Les NTIC ont complètement changé notre mode de vie. Que ce soit sur le plan professionnel, personnel, des loisirs… on travaille différemment, on consomme différemment. Tous les secteurs sont impactés par ces changements. Les industries culturelles n’y échappent pas. Le tourbillon des nouvelles technologies peut parfois avantager une partie au détriment de l’autre. Créateurs, producteurs, distributeurs, consommateurs, pouvoirs publics… qui détient le pouvoir ? Pour répondre à cette question, le cabinet de Conseil Kurt Salmon a mené une étude qui retrace l’évolution des industries culturelles et créatives (ICC), à l’ère du numérique. Les résultats de cette étude ont été présentés à l’occasion du Forum d’Avignon 2013.
Le cabinet revient sur le statut de chacun des maillons de la chaîne de création et l’évolution des pouvoirs et des équilibres entre ces différents acteurs. Rééquilibrer les pouvoirs et tirer parti des bénéfices induits par le numérique s’avère crucial, pour que cette industrie reste un pourvoyeur de richesse et de croissance.
En presque 20 ans, le numérique a bouleversé la façon de consommer et distribuer le contenu culturel. D’où une nouvelle configuration des rapports entre les acteurs de la chaîne de cette industrie.

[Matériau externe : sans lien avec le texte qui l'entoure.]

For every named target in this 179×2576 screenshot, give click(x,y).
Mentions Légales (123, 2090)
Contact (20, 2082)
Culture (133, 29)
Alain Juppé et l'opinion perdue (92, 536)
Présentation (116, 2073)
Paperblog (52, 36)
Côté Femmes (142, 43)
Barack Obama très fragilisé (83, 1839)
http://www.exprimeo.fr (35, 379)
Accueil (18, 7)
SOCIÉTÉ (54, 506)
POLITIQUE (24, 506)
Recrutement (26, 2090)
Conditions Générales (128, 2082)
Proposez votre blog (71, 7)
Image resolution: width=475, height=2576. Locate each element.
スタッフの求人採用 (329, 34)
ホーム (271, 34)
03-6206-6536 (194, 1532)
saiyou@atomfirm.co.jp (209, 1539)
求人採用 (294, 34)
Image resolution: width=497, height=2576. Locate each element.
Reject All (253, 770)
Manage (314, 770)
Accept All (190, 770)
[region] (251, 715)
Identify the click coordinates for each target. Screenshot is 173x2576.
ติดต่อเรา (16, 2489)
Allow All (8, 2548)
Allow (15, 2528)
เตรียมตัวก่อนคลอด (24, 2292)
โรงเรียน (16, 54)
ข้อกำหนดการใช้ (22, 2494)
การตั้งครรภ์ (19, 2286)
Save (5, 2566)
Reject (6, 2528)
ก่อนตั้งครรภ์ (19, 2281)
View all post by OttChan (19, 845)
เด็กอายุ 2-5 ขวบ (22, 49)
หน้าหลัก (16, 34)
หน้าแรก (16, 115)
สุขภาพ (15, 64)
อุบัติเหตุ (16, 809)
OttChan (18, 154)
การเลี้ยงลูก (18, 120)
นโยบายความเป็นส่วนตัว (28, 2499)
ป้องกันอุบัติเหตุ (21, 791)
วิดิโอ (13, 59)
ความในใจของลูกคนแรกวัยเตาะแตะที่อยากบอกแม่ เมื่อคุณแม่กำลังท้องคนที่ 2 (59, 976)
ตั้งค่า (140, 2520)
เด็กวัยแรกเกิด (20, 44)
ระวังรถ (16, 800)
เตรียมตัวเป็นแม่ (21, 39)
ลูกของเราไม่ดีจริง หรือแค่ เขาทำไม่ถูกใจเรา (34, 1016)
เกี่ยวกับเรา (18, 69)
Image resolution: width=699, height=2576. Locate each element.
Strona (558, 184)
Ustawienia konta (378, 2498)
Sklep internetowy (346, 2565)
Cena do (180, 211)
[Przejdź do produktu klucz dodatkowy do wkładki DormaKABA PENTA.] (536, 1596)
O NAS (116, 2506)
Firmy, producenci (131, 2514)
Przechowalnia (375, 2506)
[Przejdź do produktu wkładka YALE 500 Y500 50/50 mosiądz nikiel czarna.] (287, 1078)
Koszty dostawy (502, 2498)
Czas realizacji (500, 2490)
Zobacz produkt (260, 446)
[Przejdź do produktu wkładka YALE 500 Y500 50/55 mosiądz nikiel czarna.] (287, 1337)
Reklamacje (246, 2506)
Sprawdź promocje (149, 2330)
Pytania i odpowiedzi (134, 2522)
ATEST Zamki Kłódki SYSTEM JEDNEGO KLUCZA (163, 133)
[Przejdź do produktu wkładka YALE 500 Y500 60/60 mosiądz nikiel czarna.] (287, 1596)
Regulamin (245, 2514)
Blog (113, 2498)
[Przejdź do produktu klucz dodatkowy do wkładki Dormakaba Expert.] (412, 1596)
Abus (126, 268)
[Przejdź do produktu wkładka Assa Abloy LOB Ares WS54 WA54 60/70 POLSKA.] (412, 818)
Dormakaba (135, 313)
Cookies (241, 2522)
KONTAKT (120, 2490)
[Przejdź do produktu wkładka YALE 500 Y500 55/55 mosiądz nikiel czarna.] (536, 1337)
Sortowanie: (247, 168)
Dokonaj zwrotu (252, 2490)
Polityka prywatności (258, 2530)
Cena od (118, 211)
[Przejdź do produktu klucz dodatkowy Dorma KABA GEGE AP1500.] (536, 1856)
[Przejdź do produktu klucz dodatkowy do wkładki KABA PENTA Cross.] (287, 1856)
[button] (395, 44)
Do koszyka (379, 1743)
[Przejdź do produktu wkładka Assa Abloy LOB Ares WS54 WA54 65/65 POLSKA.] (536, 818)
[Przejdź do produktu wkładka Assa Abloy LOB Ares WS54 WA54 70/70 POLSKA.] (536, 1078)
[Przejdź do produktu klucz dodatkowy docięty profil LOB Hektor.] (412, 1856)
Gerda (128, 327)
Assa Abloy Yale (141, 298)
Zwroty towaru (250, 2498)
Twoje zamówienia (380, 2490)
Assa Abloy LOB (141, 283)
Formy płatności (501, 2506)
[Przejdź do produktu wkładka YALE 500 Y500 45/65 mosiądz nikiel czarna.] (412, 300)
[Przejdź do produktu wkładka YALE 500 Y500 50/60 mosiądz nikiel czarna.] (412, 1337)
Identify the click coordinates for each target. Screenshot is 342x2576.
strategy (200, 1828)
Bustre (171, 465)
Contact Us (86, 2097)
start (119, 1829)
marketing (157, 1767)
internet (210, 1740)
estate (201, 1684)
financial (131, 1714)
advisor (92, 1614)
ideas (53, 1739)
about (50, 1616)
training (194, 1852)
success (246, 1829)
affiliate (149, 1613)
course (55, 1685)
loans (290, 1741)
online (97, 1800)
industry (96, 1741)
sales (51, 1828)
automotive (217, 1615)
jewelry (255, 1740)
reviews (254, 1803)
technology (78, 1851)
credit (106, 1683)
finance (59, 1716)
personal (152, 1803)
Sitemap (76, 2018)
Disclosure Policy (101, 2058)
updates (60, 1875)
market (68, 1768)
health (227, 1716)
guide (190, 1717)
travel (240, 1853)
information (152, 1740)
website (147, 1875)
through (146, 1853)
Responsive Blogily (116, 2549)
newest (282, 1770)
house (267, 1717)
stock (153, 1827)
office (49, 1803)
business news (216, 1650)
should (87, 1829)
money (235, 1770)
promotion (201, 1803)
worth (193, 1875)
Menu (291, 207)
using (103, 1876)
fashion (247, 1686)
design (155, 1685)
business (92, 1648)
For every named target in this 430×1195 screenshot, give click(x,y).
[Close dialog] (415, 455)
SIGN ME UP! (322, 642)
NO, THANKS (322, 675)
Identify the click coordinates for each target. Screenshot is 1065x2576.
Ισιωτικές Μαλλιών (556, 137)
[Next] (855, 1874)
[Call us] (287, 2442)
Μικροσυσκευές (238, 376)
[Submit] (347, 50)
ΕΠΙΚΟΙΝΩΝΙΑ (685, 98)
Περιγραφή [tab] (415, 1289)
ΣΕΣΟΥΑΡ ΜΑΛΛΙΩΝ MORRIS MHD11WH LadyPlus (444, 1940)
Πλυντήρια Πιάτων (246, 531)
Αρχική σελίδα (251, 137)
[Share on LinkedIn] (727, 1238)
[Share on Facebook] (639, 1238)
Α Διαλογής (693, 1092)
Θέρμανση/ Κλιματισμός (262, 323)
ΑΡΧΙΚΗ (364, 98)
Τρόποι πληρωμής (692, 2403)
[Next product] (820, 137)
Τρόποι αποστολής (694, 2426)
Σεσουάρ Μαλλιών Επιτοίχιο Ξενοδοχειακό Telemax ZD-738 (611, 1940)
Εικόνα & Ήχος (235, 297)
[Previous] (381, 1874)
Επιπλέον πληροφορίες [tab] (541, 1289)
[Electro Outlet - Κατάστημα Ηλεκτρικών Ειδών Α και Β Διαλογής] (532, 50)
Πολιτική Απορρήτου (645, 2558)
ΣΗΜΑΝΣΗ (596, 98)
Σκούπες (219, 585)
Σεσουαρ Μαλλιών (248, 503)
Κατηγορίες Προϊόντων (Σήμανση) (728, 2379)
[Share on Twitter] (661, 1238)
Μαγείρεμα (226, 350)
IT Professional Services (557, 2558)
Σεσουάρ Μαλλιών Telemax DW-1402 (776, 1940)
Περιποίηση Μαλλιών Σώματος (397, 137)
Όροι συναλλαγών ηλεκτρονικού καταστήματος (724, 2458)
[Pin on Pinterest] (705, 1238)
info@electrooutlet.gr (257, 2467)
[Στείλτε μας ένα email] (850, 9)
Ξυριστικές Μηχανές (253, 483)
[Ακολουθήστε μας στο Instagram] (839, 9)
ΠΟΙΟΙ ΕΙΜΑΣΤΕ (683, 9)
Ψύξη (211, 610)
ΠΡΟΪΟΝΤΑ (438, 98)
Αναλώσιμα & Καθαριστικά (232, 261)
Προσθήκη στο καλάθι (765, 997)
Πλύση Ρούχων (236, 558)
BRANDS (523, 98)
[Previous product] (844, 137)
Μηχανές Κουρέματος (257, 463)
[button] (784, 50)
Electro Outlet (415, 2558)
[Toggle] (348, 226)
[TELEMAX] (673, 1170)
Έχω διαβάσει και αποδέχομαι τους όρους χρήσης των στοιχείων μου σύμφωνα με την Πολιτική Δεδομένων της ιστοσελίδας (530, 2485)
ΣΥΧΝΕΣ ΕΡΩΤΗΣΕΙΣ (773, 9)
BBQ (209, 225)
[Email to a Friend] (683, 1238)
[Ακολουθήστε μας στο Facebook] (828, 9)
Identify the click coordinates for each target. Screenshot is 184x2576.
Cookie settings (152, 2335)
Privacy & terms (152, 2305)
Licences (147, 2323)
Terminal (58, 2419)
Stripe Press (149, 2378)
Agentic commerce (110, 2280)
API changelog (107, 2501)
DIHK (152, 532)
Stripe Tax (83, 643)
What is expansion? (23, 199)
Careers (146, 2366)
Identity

Les ICC regroupant des activités très variées, le cabinet s’est focalisé sur les industries du Livre, de la Musique, du Cinéma et des Jeux Vidéo. Une trentaine d’entretiens au niveau international a été effectuée auprès de dirigeants publics et privés, d’artistes et de créateurs. Il en ressort que «les nouveaux acteurs du numérique ont pris aujourd’hui une place prépondérante dans le secteur des ICC, obligeant tous les autres acteurs à réviser leur mode de fonctionnement en profondeur».
Globalement, l’étude révèle que nonobstant la multitude des outils, les créateurs ont du mal à émerger et vivre de leur art hors des circuits traditionnels. «Aucun artiste du Top 20 mondial (Musique et Livre) n’est par exemple autoproduit». De même, si 45% des consommateurs se déclarent prêts à financer ou cofinancer un artiste ou une œuvre, on estime que le crowdfunding ne dépassera pas 10% des investissements en 2017. Cela dénote d’une illusion du pouvoir aussi bien chez les consommateurs que les artistes.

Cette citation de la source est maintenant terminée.